As always in our collaboration, this operation too was an interplay between different groups: The bottle rack was installed by MPIK Heidelberg, the Distillation Column was operated by WWU Münster, and the ReStoX-I and -II systems were built and monitored by Columbia University in New York and Subatech-CNRS. The existing slowcontrol system was updated for the distillation campaigns by the Weizmann Institute of Science. Furthermore, local support was given by the group of INFN. Finally, to exchange bottles and to monitor the system 24/7, shifters from all over the collaboration supported the core distillation team.

Latest XENON1T results at ICHEP2018 in Seoul

The XXXIX International Conference on High Energy Physics (ICHEP2018) was taking place from July 4 – 11, 2018 in Seoul, Korea. After a warm welcome in this modern and traditional metropolis with over 10 million citizens, I was invited to present the recent results from XENON1T in a Dark Matter parallel session.

Here is one slide of my talk visualizing the spatial distribution of the unblinded and de-salted events.

Spatial distribution of unblinded and de-salted data.

The left plot shows the X- and Y- distribution, while the right plot indicates the radius R versus depth Z for the same set of data. The enlarged fiducial volume of 1.3 tons with respect to the first result, is highlighted by the pink line. For the analysis, a core volume (green line) was defined to distinguish WIMP-like events over neutron-like background events. The different events are visualized by pie charts, where the color code resembles the relative probability from each background component assigned by the best-fit. The larger a pie is, the more “WIMPy” it is. As you can see, only a few “WIMPy” events were found that are comparable to the background model expectations. From this, we derived the most stringent limits on spin-independent WIMP-nucleon cross sections.

At the end of my talk,  I also reported on the status of XENONnT, which will feature a 10x higher sensitivity than XENON1T. One main task is radon mitigation, one of the dominant backgrounds, which is visualized in this slide.

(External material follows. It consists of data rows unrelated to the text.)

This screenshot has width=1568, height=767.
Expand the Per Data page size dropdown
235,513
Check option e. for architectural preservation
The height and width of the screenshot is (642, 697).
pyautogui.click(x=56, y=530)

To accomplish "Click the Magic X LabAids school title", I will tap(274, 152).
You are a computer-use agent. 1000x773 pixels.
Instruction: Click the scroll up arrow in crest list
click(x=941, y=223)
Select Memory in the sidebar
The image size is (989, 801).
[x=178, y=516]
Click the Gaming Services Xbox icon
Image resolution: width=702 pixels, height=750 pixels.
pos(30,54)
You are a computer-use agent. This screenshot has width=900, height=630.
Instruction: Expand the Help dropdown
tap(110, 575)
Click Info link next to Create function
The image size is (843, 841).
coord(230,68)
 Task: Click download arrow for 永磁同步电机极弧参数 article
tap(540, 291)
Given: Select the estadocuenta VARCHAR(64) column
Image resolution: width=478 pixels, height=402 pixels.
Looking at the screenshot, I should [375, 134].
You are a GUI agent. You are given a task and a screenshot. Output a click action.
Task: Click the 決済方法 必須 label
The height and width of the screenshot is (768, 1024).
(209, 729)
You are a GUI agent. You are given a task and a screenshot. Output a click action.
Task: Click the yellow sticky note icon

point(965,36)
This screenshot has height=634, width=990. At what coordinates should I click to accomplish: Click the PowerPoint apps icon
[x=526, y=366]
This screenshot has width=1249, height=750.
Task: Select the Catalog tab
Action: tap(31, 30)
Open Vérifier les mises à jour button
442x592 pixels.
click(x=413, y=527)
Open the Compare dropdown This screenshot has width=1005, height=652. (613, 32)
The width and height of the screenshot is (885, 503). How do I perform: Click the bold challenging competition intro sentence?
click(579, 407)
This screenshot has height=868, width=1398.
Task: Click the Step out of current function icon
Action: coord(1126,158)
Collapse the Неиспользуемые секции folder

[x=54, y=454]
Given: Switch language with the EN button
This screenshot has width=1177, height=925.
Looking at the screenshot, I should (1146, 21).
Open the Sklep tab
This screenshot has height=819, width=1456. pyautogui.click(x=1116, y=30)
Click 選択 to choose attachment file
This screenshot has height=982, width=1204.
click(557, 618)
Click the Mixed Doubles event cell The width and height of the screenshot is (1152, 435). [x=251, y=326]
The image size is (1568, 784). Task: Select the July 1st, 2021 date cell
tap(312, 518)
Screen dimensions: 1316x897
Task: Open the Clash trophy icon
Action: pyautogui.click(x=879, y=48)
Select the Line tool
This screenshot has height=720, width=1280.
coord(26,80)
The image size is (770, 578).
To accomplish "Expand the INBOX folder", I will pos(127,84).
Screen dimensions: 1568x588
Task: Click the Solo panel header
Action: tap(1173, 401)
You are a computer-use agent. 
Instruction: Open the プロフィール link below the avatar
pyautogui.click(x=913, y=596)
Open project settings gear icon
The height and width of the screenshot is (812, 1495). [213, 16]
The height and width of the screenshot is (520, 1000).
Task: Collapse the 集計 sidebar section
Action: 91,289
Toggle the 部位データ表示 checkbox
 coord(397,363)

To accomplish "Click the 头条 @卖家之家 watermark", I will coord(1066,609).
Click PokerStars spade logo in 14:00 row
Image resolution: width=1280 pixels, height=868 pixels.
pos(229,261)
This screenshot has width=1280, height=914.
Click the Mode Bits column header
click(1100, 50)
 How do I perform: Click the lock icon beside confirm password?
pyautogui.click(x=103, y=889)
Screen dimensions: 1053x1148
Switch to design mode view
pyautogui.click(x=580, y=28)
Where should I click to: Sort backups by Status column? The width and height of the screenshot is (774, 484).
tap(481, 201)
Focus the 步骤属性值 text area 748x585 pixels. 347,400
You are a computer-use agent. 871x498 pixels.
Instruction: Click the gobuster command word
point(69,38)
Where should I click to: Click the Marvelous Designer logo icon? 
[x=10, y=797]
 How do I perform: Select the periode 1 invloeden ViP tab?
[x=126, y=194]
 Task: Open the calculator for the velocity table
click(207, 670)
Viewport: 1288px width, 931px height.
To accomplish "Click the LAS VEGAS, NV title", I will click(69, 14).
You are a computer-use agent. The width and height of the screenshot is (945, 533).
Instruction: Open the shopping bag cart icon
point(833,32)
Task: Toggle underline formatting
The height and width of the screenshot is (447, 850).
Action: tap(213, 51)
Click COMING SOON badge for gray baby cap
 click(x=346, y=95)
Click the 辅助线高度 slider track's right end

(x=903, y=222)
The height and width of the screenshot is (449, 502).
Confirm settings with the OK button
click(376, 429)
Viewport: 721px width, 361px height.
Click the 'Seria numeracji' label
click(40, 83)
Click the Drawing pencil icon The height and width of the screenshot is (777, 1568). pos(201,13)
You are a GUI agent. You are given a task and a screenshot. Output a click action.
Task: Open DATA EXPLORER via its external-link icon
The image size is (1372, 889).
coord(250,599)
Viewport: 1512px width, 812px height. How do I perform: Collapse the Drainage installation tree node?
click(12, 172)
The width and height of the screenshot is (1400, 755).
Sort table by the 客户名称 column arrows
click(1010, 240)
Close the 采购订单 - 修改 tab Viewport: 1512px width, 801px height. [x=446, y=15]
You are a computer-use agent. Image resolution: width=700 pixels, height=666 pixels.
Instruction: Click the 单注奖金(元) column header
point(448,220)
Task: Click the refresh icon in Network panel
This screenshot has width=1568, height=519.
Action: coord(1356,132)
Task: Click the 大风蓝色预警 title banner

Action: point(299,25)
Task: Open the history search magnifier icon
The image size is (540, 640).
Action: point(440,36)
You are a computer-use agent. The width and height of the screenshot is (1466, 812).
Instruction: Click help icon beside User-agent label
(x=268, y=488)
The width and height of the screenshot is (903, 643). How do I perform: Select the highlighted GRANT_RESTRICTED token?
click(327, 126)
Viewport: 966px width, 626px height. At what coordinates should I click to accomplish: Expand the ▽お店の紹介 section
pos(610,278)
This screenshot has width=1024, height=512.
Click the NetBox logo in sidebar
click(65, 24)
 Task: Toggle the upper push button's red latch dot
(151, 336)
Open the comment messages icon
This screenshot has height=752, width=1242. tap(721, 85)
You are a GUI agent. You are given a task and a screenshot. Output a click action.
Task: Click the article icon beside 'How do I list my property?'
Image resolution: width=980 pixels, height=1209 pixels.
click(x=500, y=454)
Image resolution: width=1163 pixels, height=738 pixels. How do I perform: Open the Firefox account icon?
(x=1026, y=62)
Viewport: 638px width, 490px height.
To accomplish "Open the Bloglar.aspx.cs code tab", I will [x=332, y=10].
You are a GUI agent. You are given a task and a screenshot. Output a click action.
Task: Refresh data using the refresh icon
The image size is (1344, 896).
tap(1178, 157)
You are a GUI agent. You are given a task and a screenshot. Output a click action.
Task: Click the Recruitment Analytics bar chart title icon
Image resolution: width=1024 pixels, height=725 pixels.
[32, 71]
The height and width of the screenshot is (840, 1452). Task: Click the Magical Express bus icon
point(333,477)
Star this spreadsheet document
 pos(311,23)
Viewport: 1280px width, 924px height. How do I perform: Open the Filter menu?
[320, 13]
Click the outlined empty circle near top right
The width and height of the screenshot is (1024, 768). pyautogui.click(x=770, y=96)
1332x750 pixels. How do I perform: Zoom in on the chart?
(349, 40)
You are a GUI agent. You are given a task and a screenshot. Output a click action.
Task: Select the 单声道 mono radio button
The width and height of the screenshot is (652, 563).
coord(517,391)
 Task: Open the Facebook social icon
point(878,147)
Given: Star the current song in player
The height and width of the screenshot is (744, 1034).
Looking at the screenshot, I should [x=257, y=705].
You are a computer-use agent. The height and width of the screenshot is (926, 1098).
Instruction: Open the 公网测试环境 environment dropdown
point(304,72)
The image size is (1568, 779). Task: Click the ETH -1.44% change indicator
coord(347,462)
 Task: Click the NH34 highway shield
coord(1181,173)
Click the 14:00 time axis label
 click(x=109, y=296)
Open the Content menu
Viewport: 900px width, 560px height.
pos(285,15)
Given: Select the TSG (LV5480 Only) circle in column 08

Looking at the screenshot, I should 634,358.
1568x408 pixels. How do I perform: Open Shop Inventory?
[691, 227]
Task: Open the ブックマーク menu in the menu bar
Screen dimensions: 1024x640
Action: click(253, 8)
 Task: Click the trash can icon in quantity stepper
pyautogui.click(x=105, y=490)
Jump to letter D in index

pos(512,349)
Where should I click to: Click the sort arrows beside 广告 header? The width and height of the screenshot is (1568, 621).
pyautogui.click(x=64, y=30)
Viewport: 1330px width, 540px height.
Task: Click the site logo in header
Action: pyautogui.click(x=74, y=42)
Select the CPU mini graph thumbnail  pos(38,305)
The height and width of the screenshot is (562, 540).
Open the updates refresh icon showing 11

Radon mitigation for XENONnT

In a first step, a careful material selection needs to be made to avoid radon emanation from the start. Then, a new high throughput radon distillation column is under development to further reduce the radon contribution. Additionally, a new custom-made radon-free magnetically-coupled piston pump was built and installed at XENON1T in June 2018. With that, the radon budget in XENON1T was reduced by almost half (45%), which is an important step for the future XENONnT experiment.

The full talk is publicly available here.

XeSAT2017: Online krypton and radon removal for the XENON1T experiment

This talk by Michael Murra (slides) was presented at the XeSAT2017 conference in Khon Kaen, Thailand, from 3. – 7. April 2017.

The  main background for the XENON1T experiment are the intrinsic contaminants krypton and radon in the xenon gas. Instead of purifying the xenon once before starting the science run we were able to operate our distillation column in a closed loop with the XENON1T detector system running during its commissioning phase. This resulted into reducing the krypton concentration quickly below 1 ppt (parts per trillion, 1 ppt = 10^(-12) mol/mol) without emptying and refilling of the detector.

In addition, the column was operated in the same closed loop in inverse mode in order to reduce Rn-222 by about 20% during the first science run.

This so-called online removal for both noble gases along with the working principle of the distillation system are presented within this talk.